Colleges and universities plan normal campus life in the fall

Dr. Sarah Van Orman steps carefully around the word “normal” when she describes what the fall of 2021 semester will look like at the University of Southern California in Los Angeles and at other colleges across the country.

In the era of the covid, the word evokes images of life on campus that university administrators know will not exist again for a long time. As much as they want to move in that direction, Van Orman said, those first steps can be stopped.

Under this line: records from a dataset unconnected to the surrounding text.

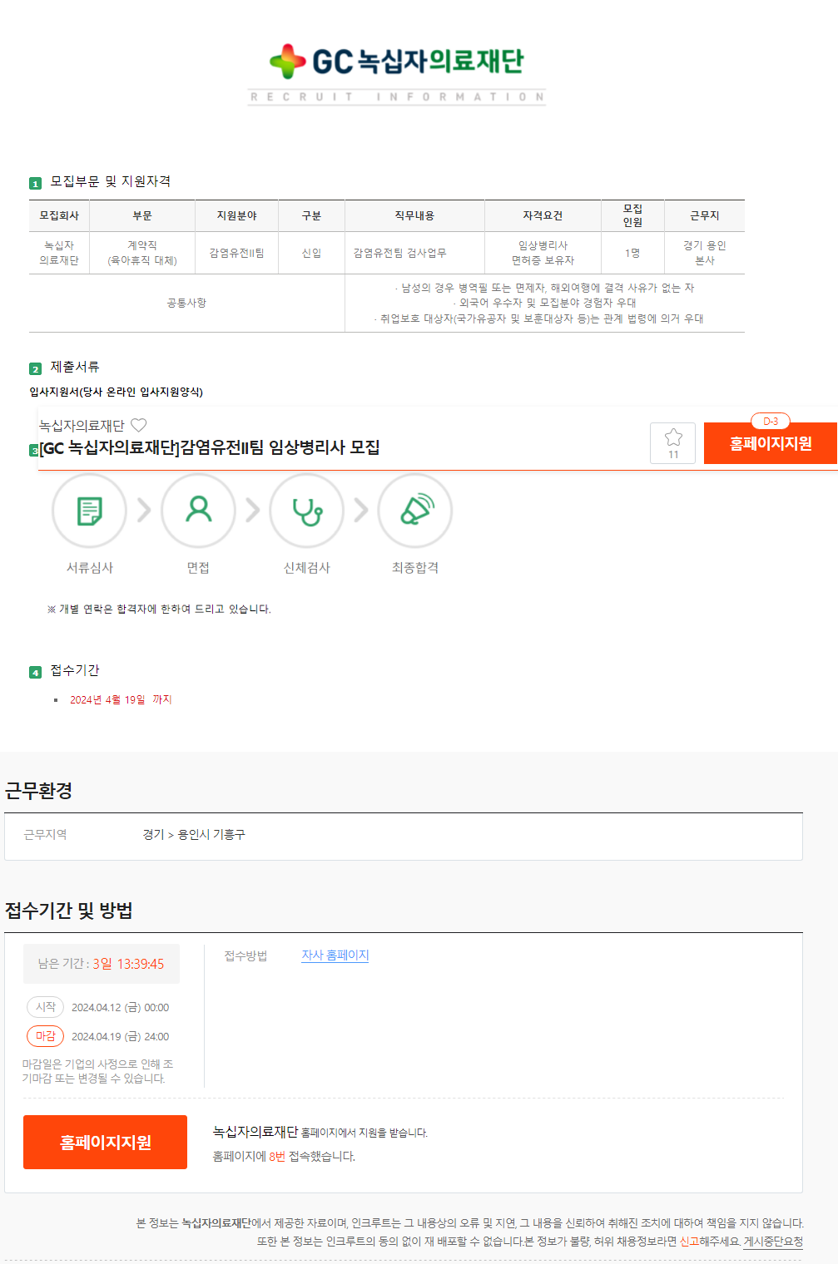This screenshot has width=838, height=1264.
Task: Click the arrow between 신체검사 and 최종합격
Action: [361, 510]
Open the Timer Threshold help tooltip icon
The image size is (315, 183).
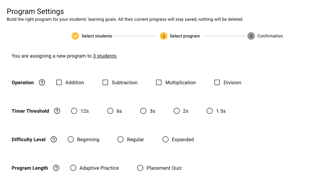[57, 111]
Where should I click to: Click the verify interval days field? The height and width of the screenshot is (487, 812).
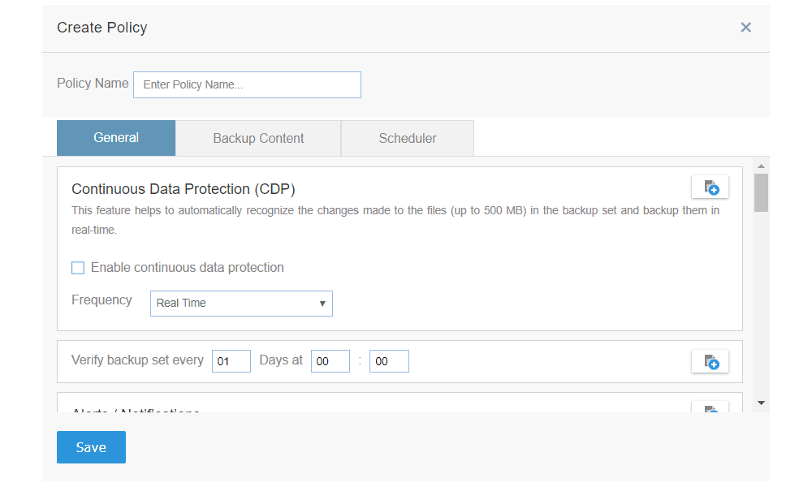click(x=231, y=361)
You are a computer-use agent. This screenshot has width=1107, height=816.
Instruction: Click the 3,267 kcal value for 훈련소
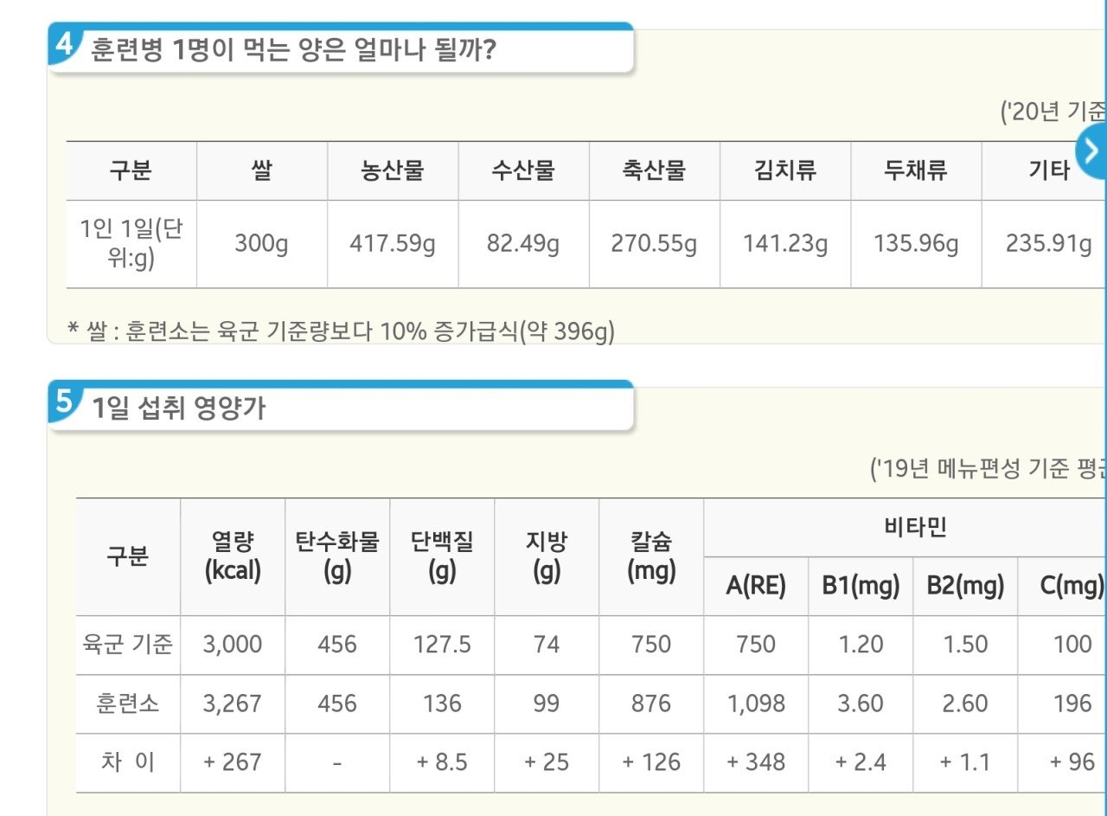(x=231, y=704)
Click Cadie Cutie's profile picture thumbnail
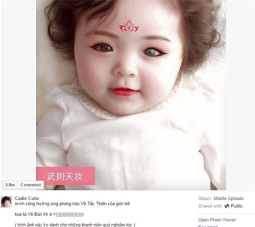This screenshot has height=227, width=255. [7, 201]
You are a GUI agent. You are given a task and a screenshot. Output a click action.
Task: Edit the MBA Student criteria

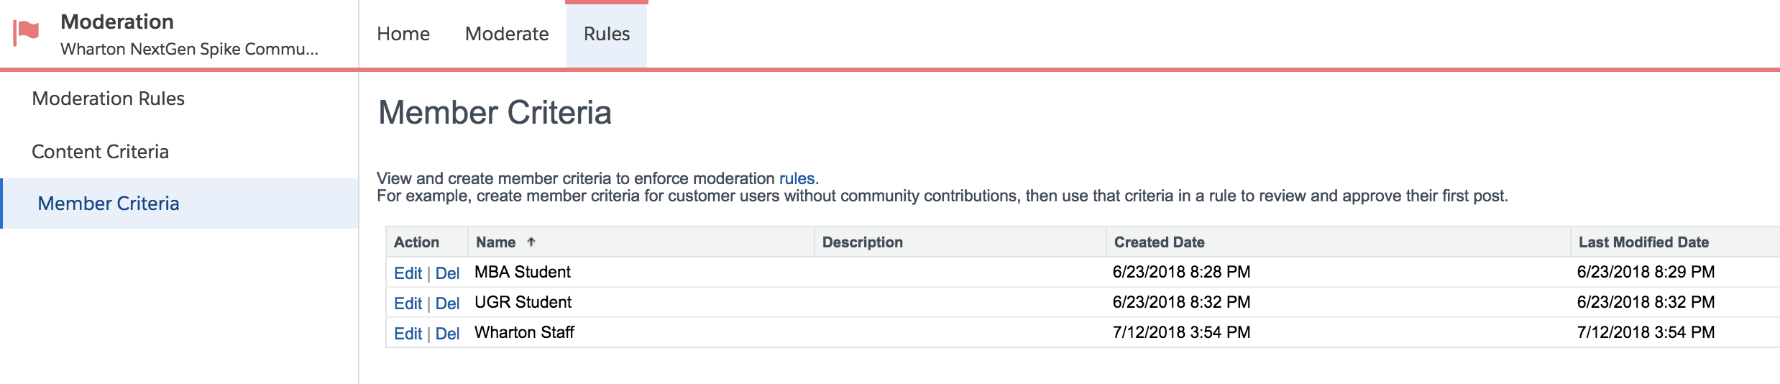(x=408, y=273)
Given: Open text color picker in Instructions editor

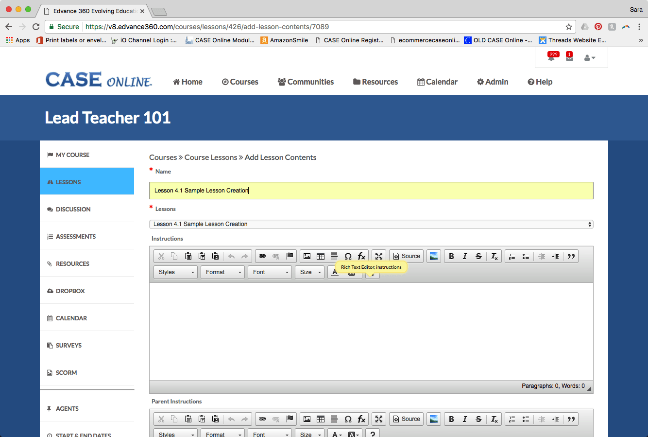Looking at the screenshot, I should pyautogui.click(x=335, y=273).
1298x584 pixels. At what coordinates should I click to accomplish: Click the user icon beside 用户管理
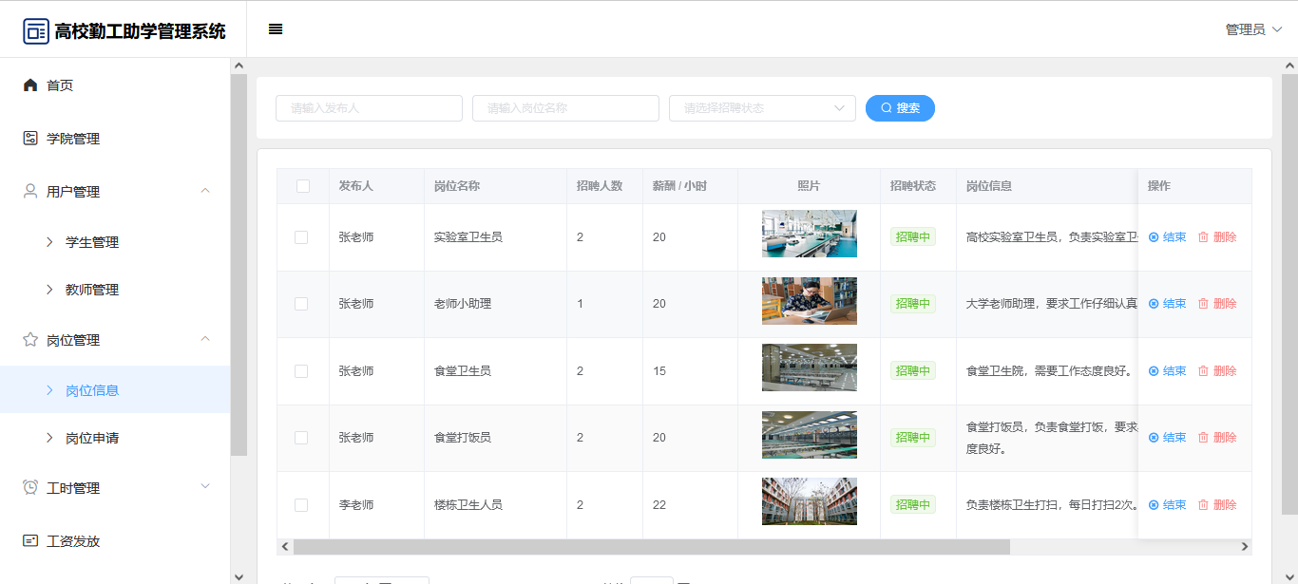click(30, 192)
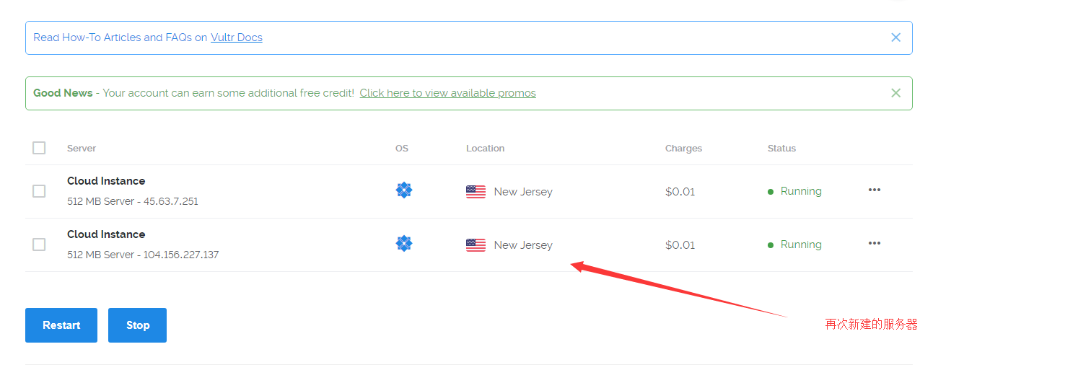Click the Charges column header
Screen dimensions: 1091x383
683,149
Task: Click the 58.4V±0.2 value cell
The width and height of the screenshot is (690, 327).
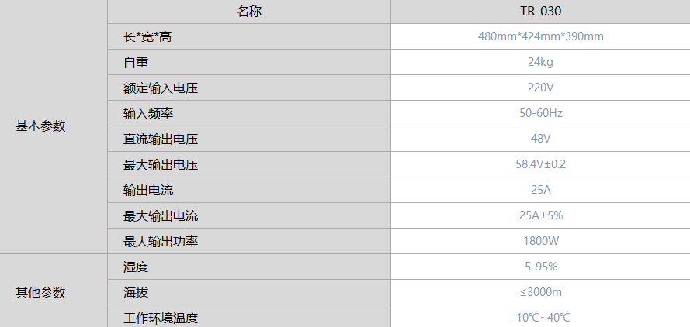Action: point(541,165)
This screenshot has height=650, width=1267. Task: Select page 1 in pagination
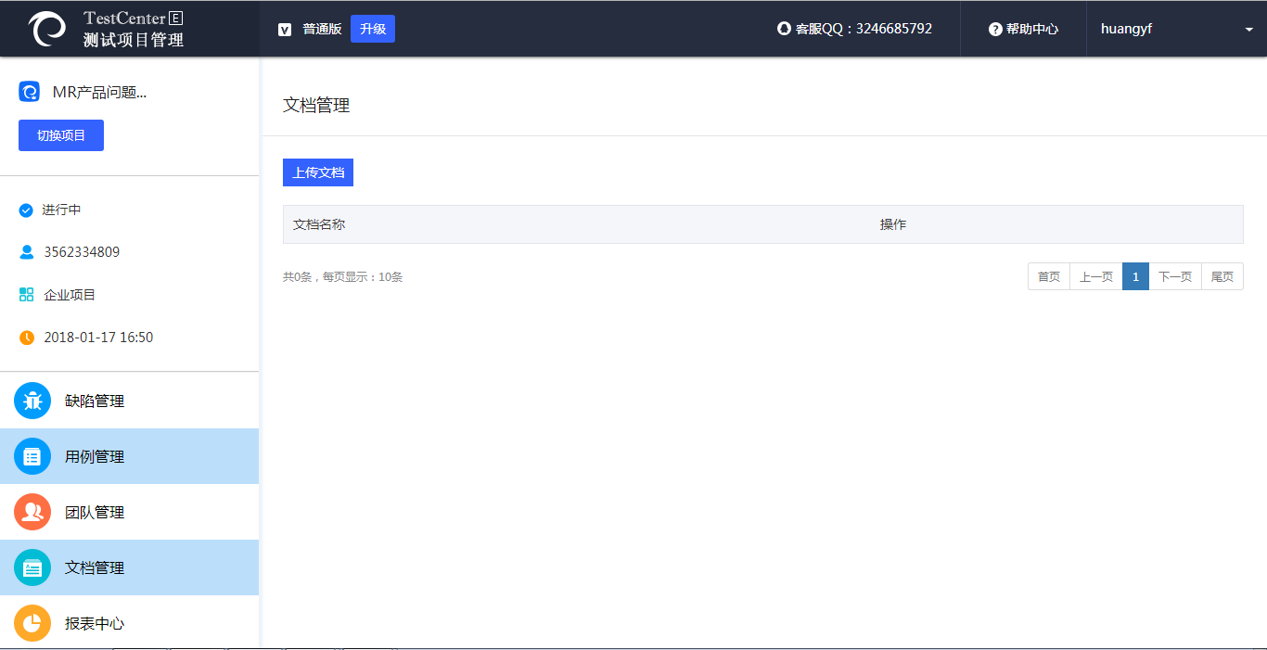click(1135, 276)
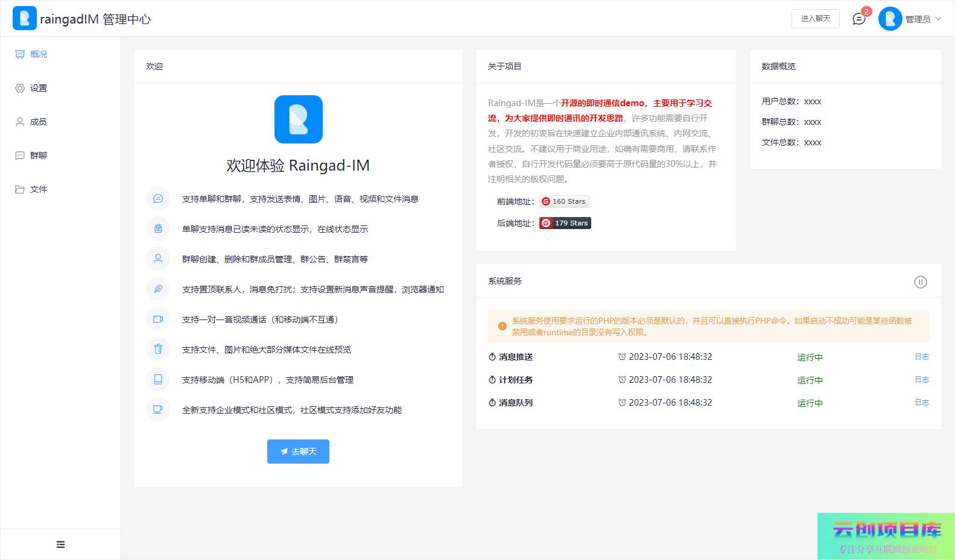View the 计划任务 service log

(921, 380)
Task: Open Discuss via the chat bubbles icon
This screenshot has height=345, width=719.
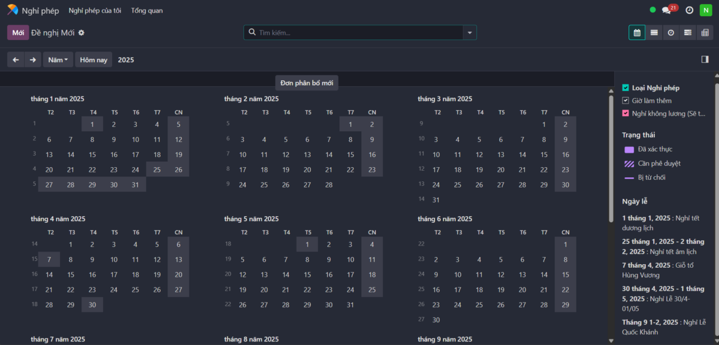Action: [x=666, y=10]
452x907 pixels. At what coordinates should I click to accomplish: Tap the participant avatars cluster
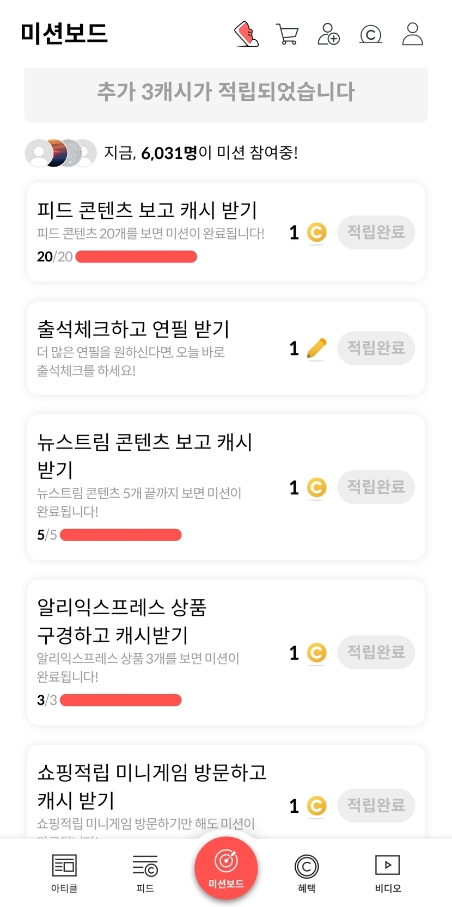pos(60,153)
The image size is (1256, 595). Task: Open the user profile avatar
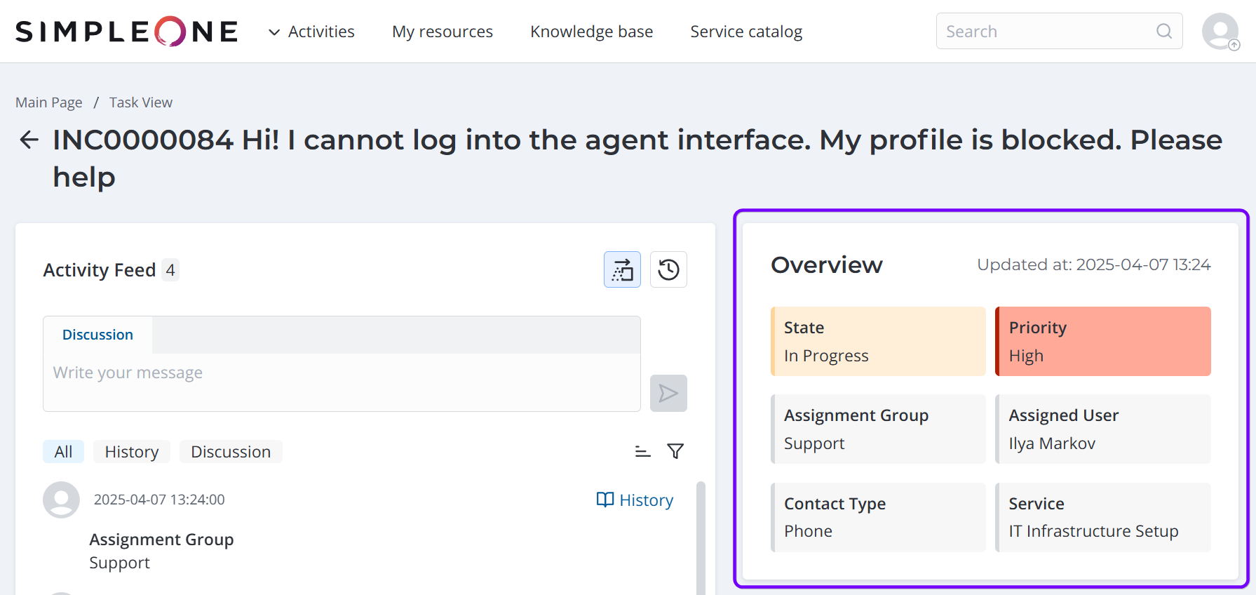[x=1220, y=32]
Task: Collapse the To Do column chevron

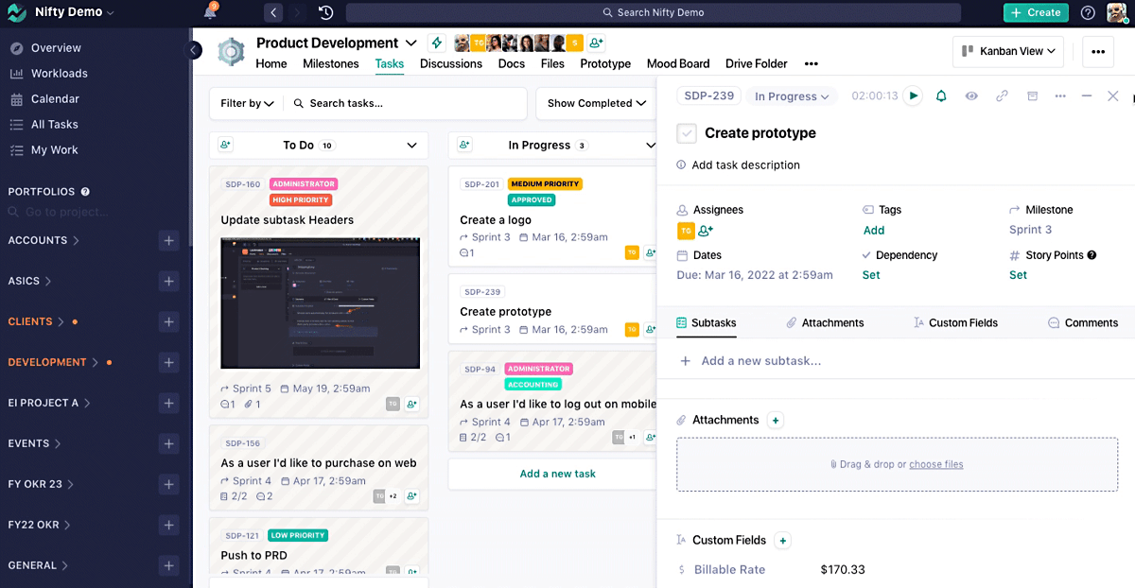Action: tap(411, 145)
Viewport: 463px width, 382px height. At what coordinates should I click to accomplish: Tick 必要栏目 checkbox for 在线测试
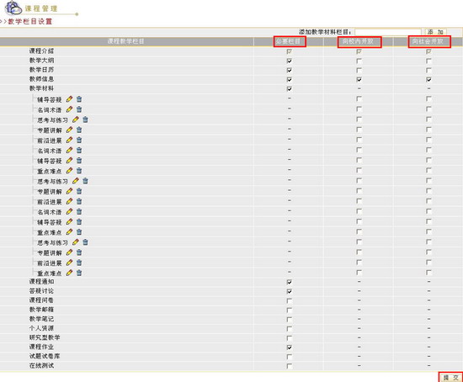(x=290, y=366)

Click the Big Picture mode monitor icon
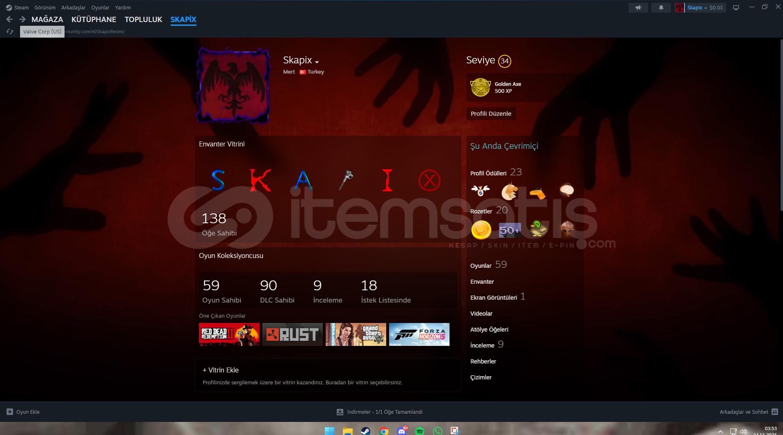(x=736, y=8)
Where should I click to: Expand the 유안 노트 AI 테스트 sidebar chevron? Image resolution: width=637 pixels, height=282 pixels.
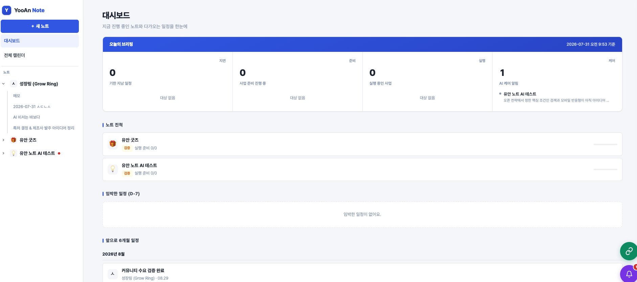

“We believe that higher education in general will be able to resume a normal type of activity in the fall of 21, and by that I mean students in classrooms and housing estates, others on campus and things generally open,” said Van Orman, director of health at USC. “But it will not be like the fall of 2019, before the pandemic. This will take a while. “

Interviews with campus officials and health administrators across the country reveal similar thoughts. Almost all employees who spoke to KHN said that universities will open their classrooms and dormitories this fall. In many cases, they can no longer fail to do so. But controlling these environments and limiting viral spread is among the biggest challenges in the history of many schools – and the notion of what constitutes normality is again being adjusted in real time.

University officials predicted a significant increase in activity on campus, but with limits. Most schools expect to have students living on campus, but attending some classes in person or only on selected days – a way to scale the number of staff and limit classroom exposure. And everyone plans to have vaccines and many tests available.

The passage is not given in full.